Review by Andreea Helen David

This play will Solve Climate Change has an ambitious title but I believe, were we to listen to what its said in the show, this play could truly solve climate change!

I often let theatre move me, but it is rare that it manages to move me like this show has. I am not sure how much of it is due to the brilliant acting and how much is activism.

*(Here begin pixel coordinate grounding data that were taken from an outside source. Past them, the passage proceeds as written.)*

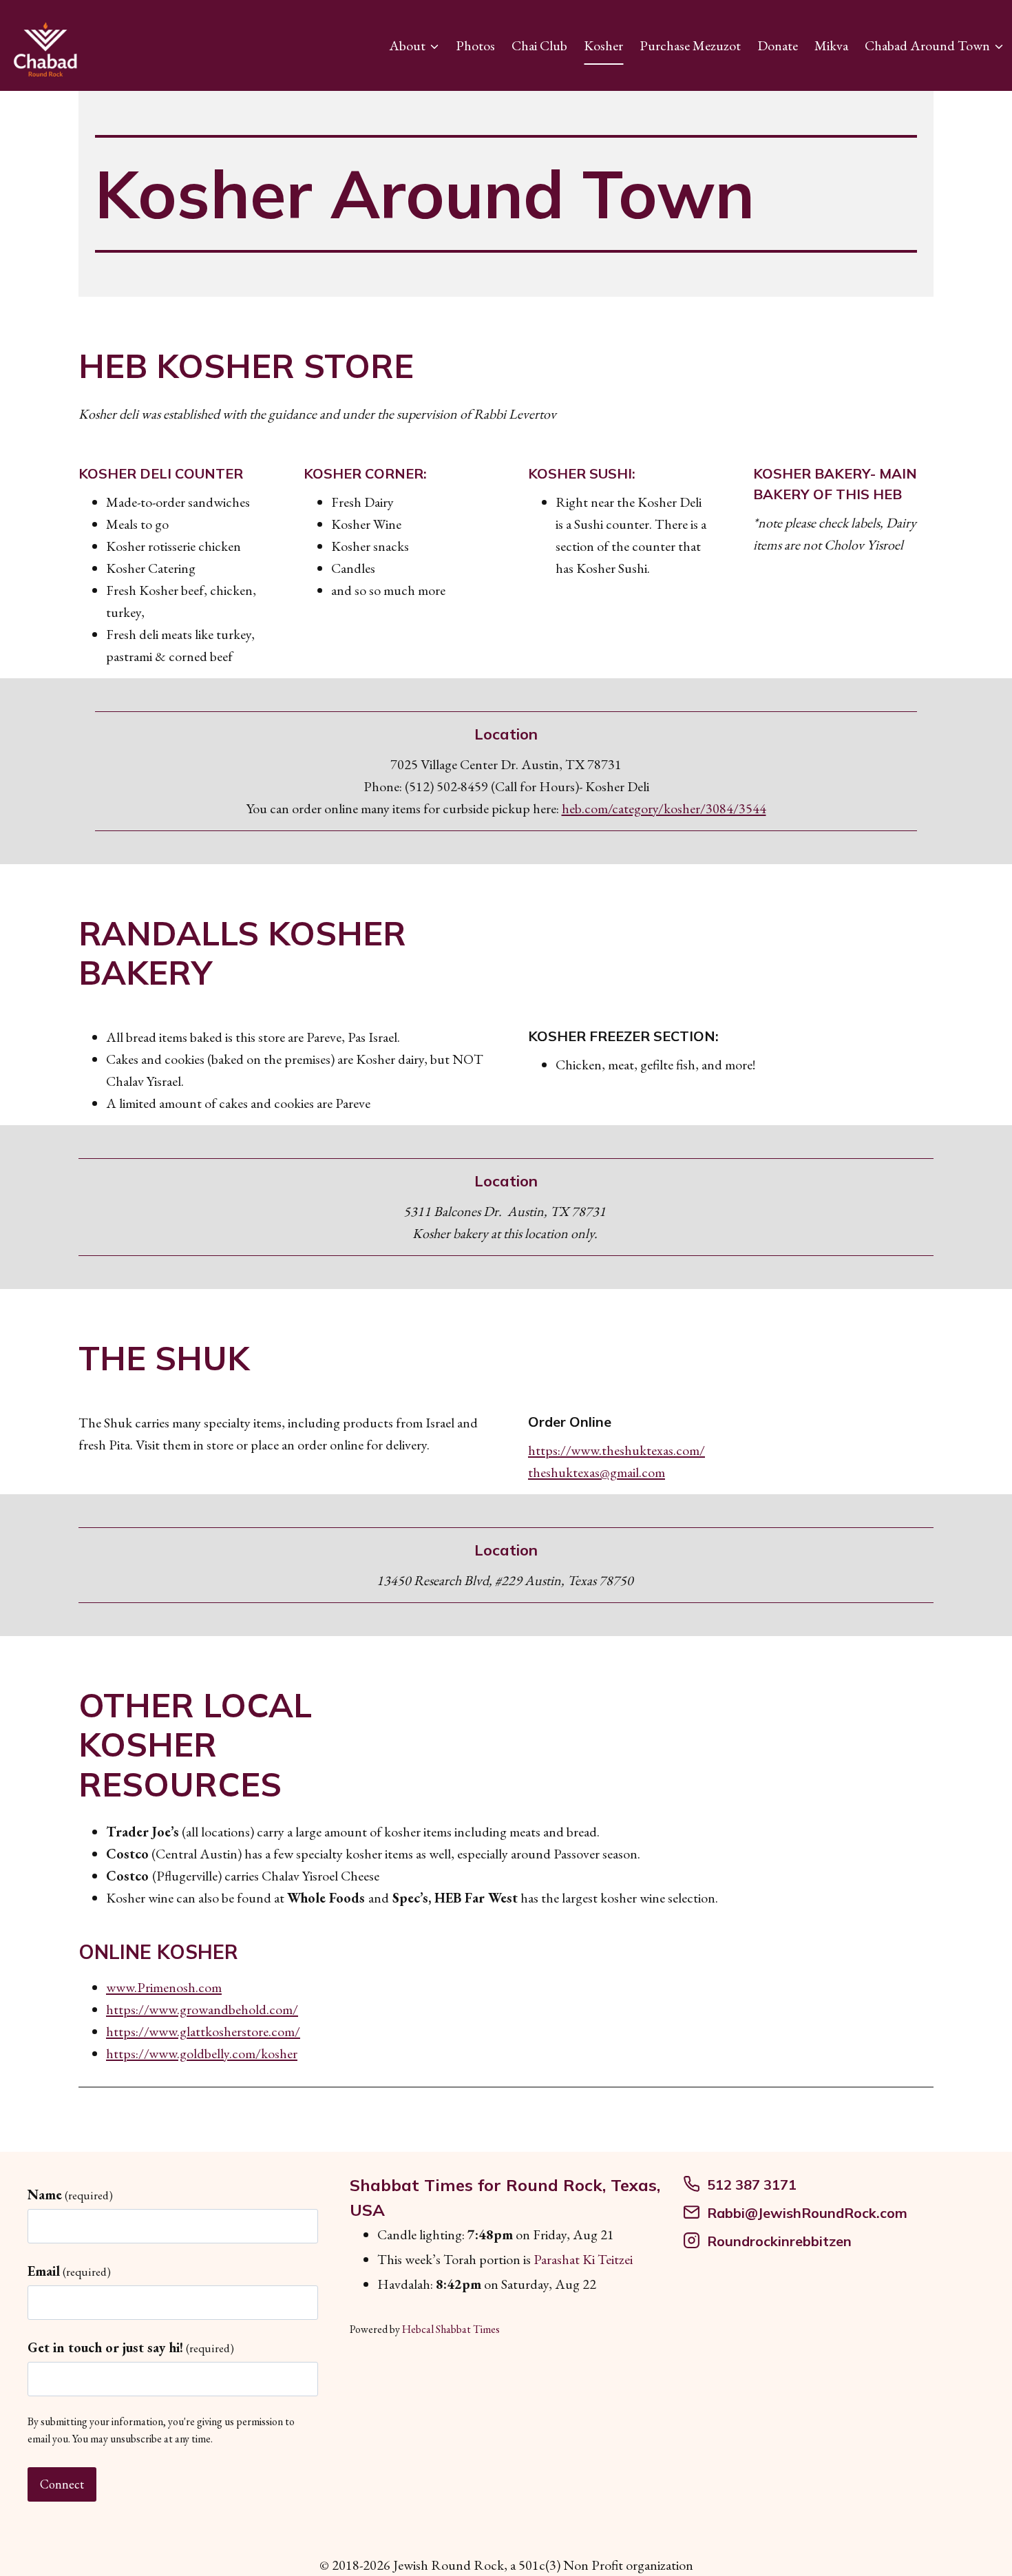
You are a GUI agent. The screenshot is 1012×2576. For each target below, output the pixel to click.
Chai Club (539, 45)
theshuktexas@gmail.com (596, 1472)
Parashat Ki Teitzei (583, 2259)
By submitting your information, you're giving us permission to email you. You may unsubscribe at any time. (161, 2430)
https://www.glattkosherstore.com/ (203, 2031)
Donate (777, 45)
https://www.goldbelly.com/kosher (201, 2053)
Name (70, 2194)
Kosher (603, 45)
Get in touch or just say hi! (131, 2347)
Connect (62, 2484)
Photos (475, 45)
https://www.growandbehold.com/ (202, 2009)
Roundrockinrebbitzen (779, 2241)
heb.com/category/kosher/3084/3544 (664, 808)
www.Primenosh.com (164, 1987)
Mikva (831, 45)
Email (69, 2271)
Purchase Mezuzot (690, 45)
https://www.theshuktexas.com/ (616, 1450)
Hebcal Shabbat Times (451, 2329)
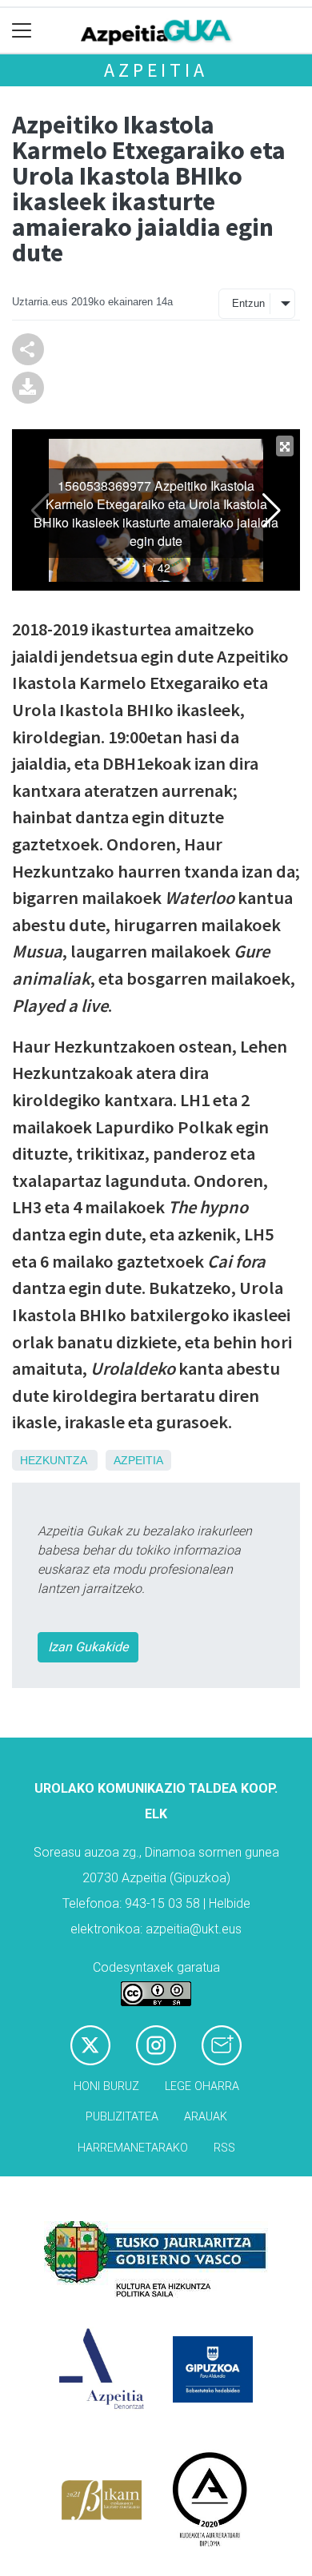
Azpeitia (155, 70)
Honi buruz (106, 2086)
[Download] (28, 386)
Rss (224, 2148)
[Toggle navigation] (22, 31)
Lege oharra (202, 2086)
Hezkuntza (53, 1460)
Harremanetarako (133, 2148)
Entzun (248, 303)
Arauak (205, 2117)
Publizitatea (122, 2117)
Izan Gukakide (88, 1646)
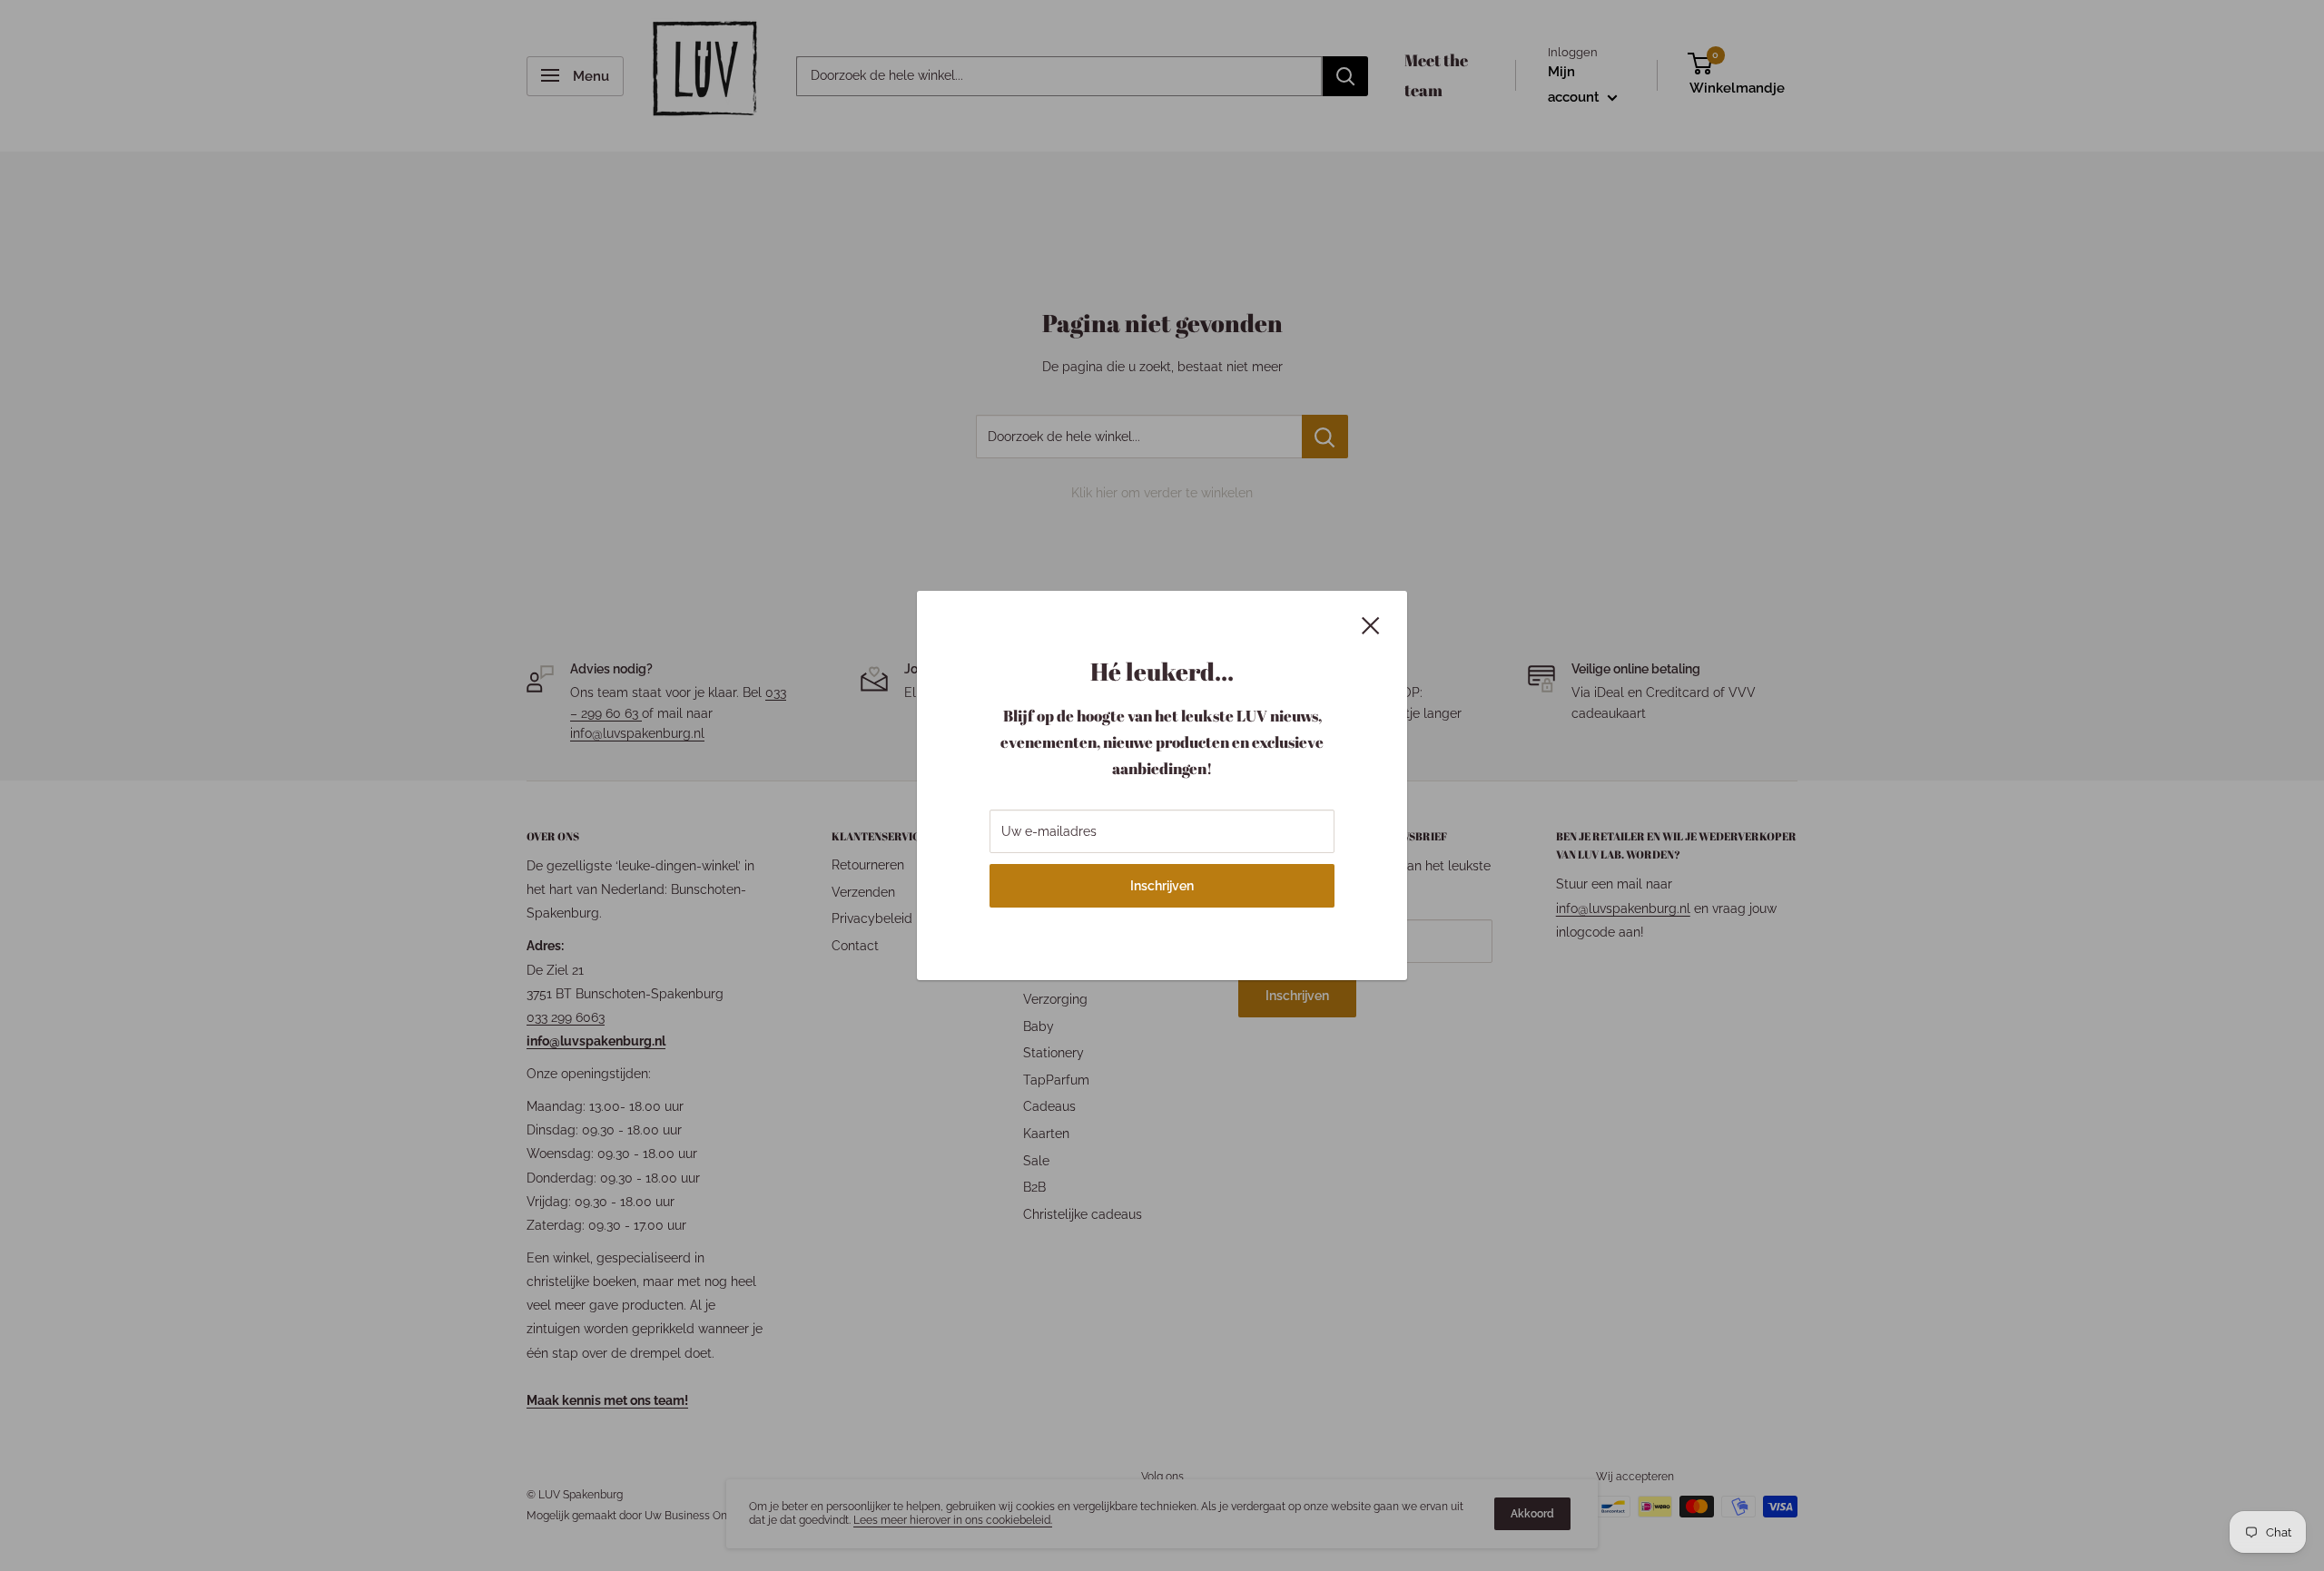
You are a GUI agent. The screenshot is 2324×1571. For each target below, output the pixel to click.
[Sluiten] (1371, 624)
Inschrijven (1162, 886)
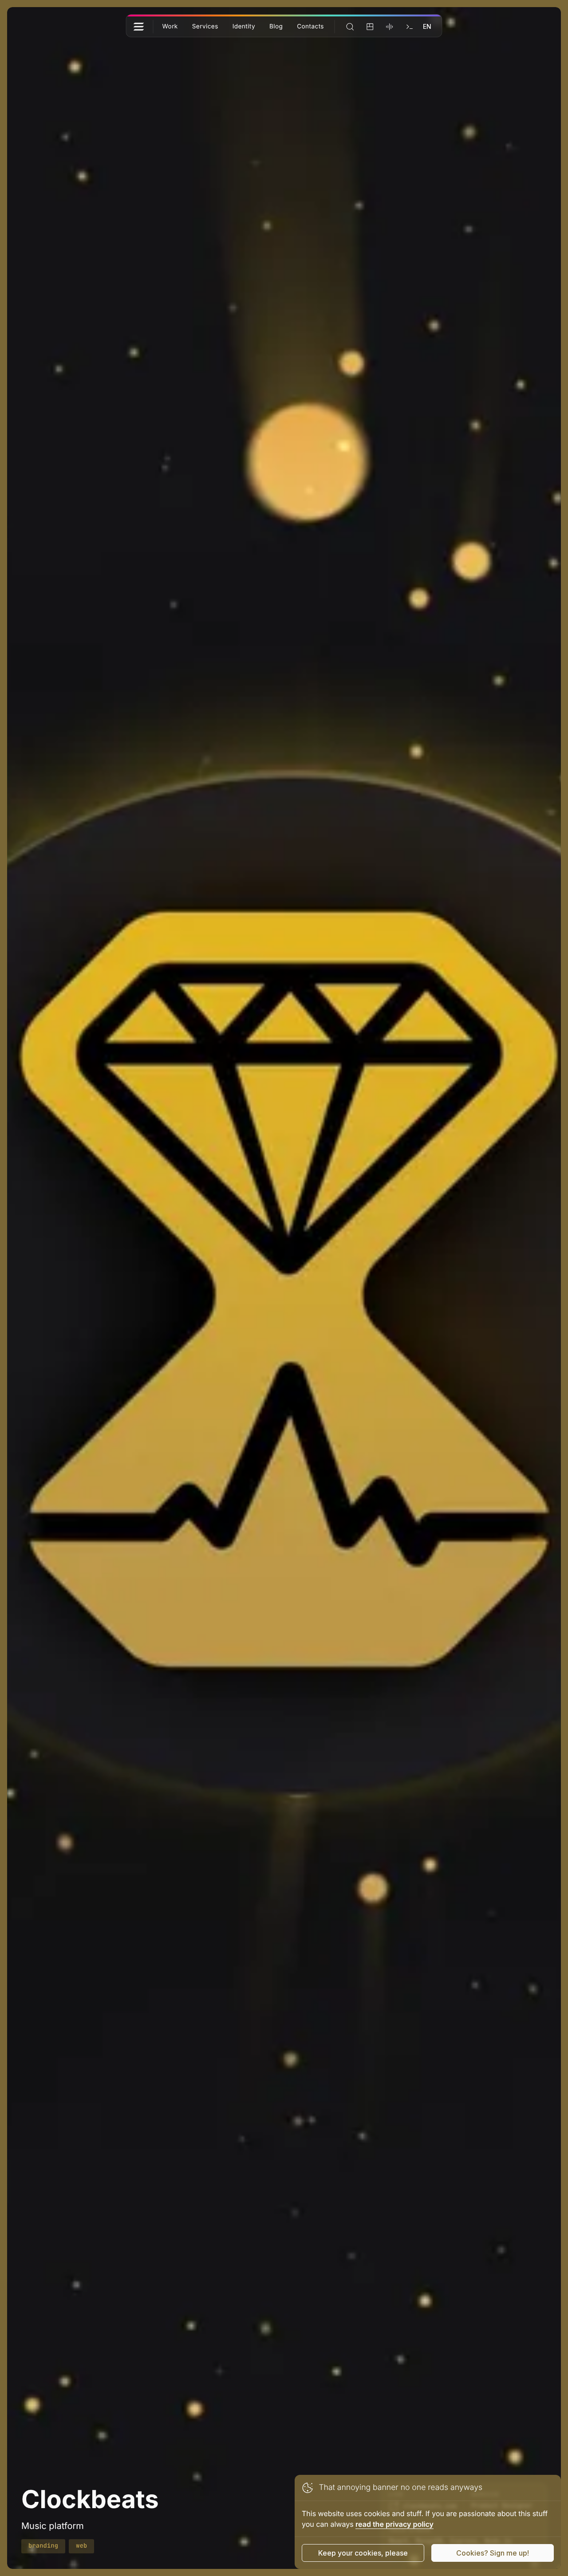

The show starts with the actresses, amongst which two children, sharing their hopes and dreams for thefuture 11 years.  Then a string of very familiar situations follow, showing us that they are just like us:  they enjoy the unexpected warm  days, travel by airplane to see family, deny the urgency of taking actions to solve climate change. We’re in it …all of us, and this is one of the reasons I loved this show so much. Laura Baggaley, the director, made the audience a  very important part of the show through clever and insightful tricks, like getting us to write the first 5 words that pop into our heads to do with climate change, which were later  read out loud by the actors : urgency, famine, Greta, love, fight. Then we got to participate to the Climate Quiz, hosted by the delightful Anca Nana Vaida. The quiz, although presented in a  entertaining manner, makes you take stock of your knowledge about the crisis we’re going through and as one of the characters played by Siobhan Spooner, so movingly says they’re preoccupied by Brexit when all they should be thinking about is the climate crisis.

 

All 4 actresses, Rosanna Preston , Siobahn Spooner, Ceci Stassi and Anca Vaida perform effortlessly, you could never tell they’re actually acting. With their stories and their characters intertwined, they are clearly affected by what’s being said. This is not a play about a dystopian future. It is a play about our present. And our future too, as we seee  Freya Caines ( 11) and Mina Caines ( 7) with placards while our hearts breaks.

 

This play will solve climate change if we listen to them, if we inform ourselves with the materials and guides Reusable Theatre puts at our disposal at the end of the show and if we act upon it. Of course the show should reach the people who have power too, it should be shared,  it should be played over and over again.

 

I cried both times I watched, and I am crying as I am writing this. This is a play that’s done it’s job:  Inform and transform.